Data lines =
┄┄┄┄┄┄┄┄┄┄
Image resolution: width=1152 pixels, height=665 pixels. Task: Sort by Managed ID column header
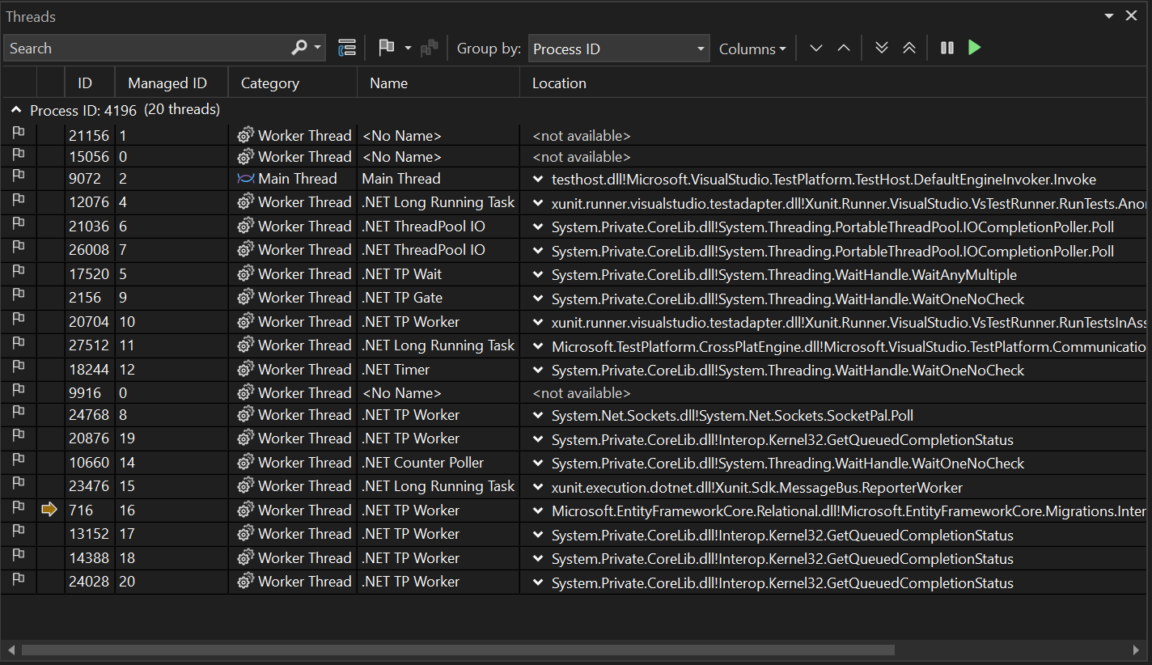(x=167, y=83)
┄┄┄┄┄┄┄┄┄┄
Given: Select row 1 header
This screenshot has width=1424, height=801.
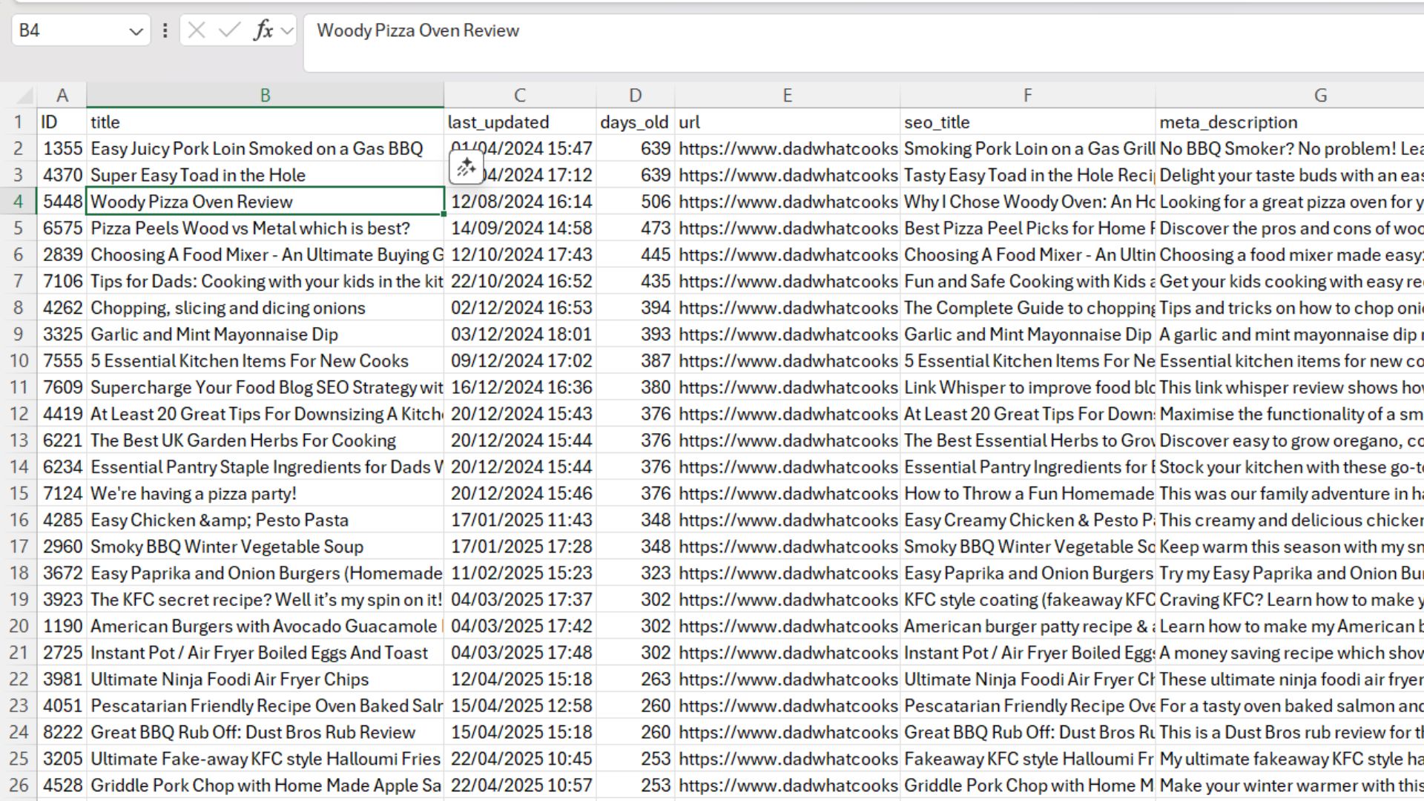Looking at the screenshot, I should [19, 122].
┄┄┄┄┄┄┄┄┄┄
Direction =
Copy the material from the line with "Image resolution: width=1152" to the line with "(x=167, y=83)" word for word, leaving out the pictures.

Worked answer =
Image resolution: width=1152 pixels, height=665 pixels. Task: Sort by Managed ID column header
(x=167, y=83)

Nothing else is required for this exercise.